#### Aufgaben:
a - Nenne alle Anforderungen, die die letzte Etappe laut dem Text zum Dolomiten-Höhenweg 1 an Wanderer stellt.
b - Ändere die Einträge ab der Zeile mit „The width and height of the screenshot is (1036, 1148).“ bis zum Ende der Einträge, indem du „tweet“ durch „post“ ersetzt, und gib nur diese Zeilen sonst unverändert und ohne die Bilder wieder.

#### Textauszug:
_ _ _ _ _

Informationen zur Tour
Der Dolomiten-Höhenweg 1 (italienisch Alta Via delle Dolomiti n. 1) – oft auch als der klassische Weg bezeichnet – ist der älteste und längste von insgesamt zehn Dolomiten-Höhenwegen. Vom schönen Pragser Wildsee im Pustertal führt er bis nach Belluno in Venetien und durchquert dabei so eindrucksvolle Berggruppen wie die Pragser Dolomiten, die Fanesgruppe oder die Civetta. Unterwegs begegnet man bis heute den Zeugnissen des Ersten Weltkrieges: Schützenstellungen mit rostigem Stacheldraht, tiefe Stollen und in den Fels gehauene Unterstände. Mit Ausnahme der letzten Etappe, die über den Màrmol-Klettersteig führt und neben Trittsicherheit, Schwindelfreiheit und Ausdauer auch etwas Kletterkönnen erfordert, ist der Weg relativ einfach zu begehen. Wanderer, die sich diese Etappe nicht zutrauen, können diese umgehen oder die Tour einfach abkürzen.
Land: Italien
Ausgangspunkt: Pragser Wildsee, Südtirol (I)
Zielort: Belluno, Venetien (I)
Dauer: ungefähr 13 Tage
Länge: ca. 150 Kilometer
Wanderzeit: Mitte Juni bis Mitte September
Inhaltsverzeichnis
Vom Pragser Wildsee bis zur Fanes-Hütte
Eine Woche auf dem aussichtsreichen Dolomiten-Höhenweg 1 liegt vor mir. Vom schönen Pragser Wildsee im Pustertal werde ich bis zum Passo Duran wandern.
Nach einem üppigen Frühstück schnappe ich mir meinen Rucksack und verlasse das Hotel. Direkt hinter dem imposanten Gebäude aus grauem Stein liegt er da, der Pragser Wildsee. In einer kleinen Mulde und umgeben von dunklen Fichten.
Das smaragdgrüne Wasser schimmert in der Sonne. Dahinter ragt das Massiv des Seekofels (2.810 m) in die Höhe.
Still ist es so früh am Morgen. Nur ein paar Enten schnattern am Ufer. Kaum zu glauben, dass es hier gestern, als ich nach meiner Ankunft eine kleine Wanderung um den See unternommen habe, von Touristen nur so gewimmelt hat.

_ _ _ _ _

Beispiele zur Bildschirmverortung
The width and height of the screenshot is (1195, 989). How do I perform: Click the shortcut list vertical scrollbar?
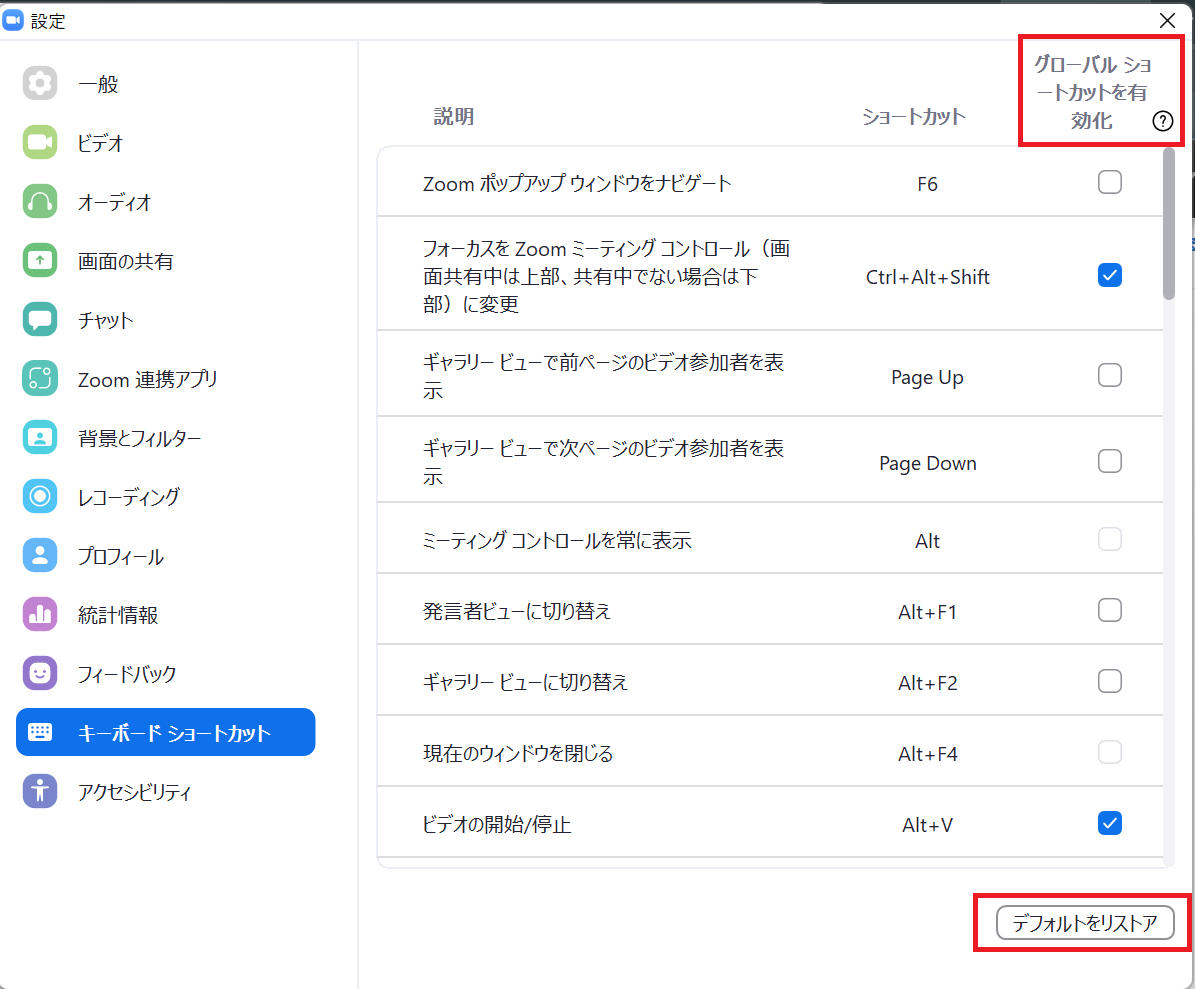pyautogui.click(x=1168, y=224)
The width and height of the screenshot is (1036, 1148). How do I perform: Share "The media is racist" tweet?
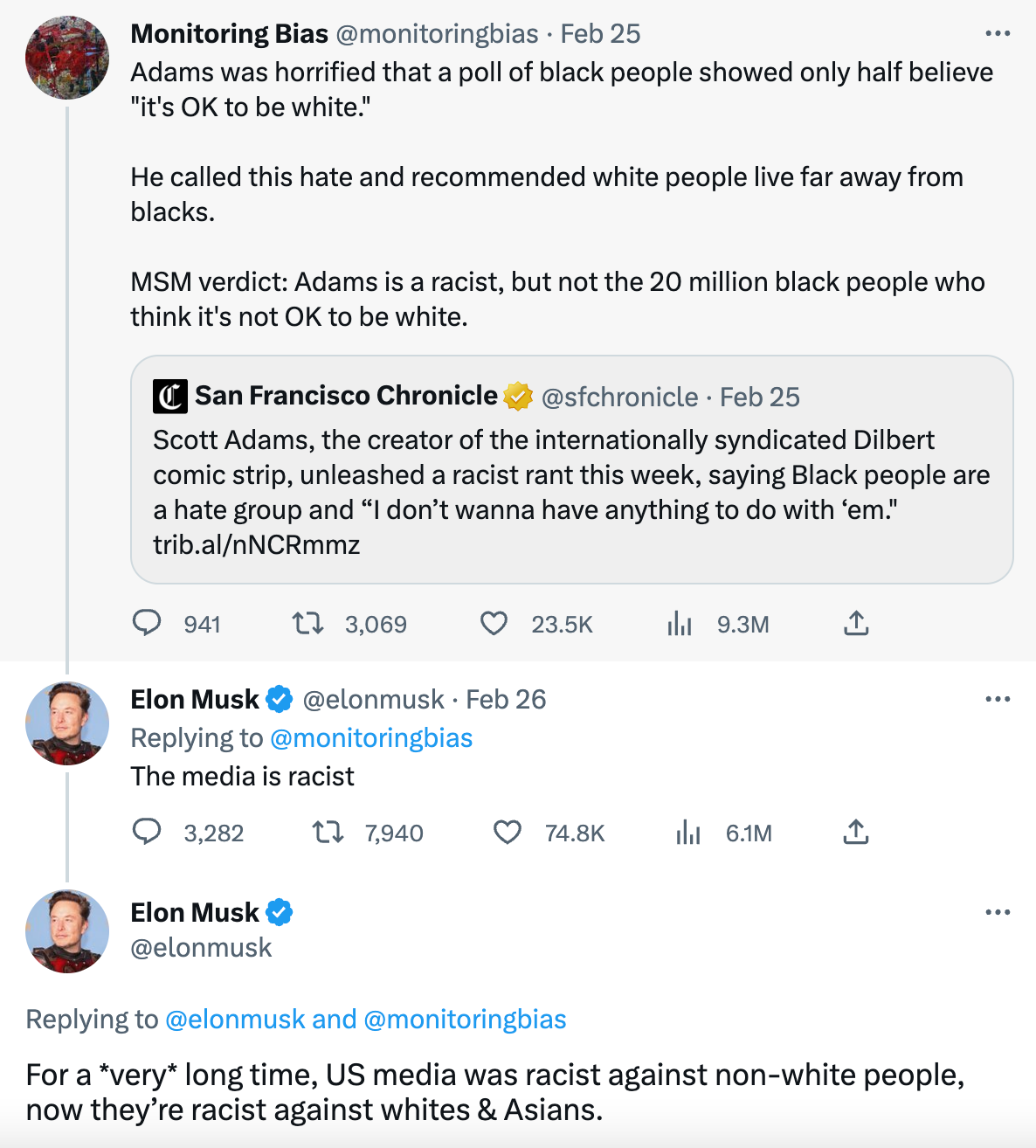click(856, 832)
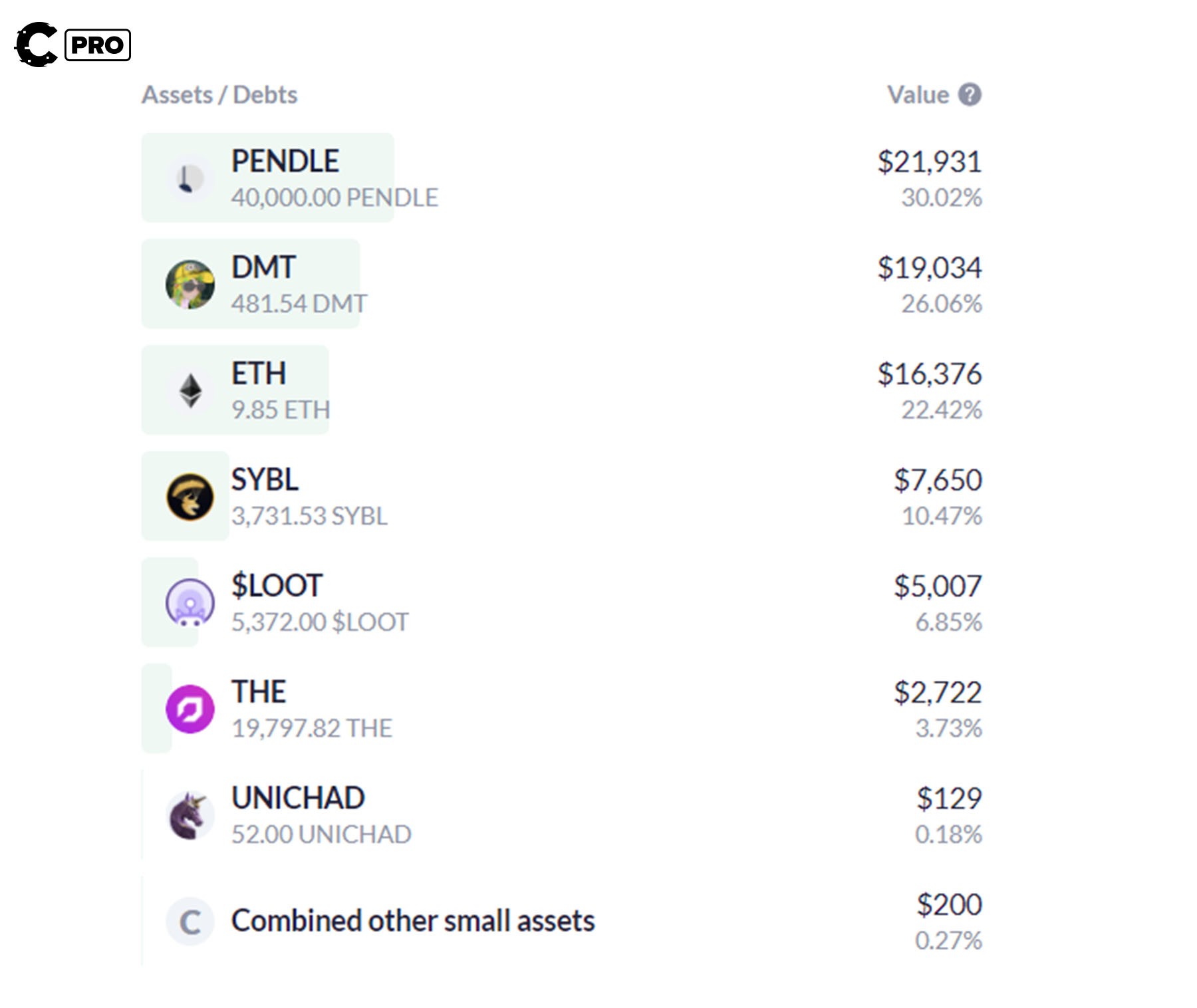Click the Cielo logo icon at top

click(x=37, y=45)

_ _ _ _ _

#### Lösungen:
a - Trittsicherheit, Schwindelfreiheit, Ausdauer und etwas Kletterkönnen

b -
The width and height of the screenshot is (1036, 1148). How do I perform: Share "The media is racist" post?
click(856, 832)
Click the Cielo logo icon at top

click(x=37, y=45)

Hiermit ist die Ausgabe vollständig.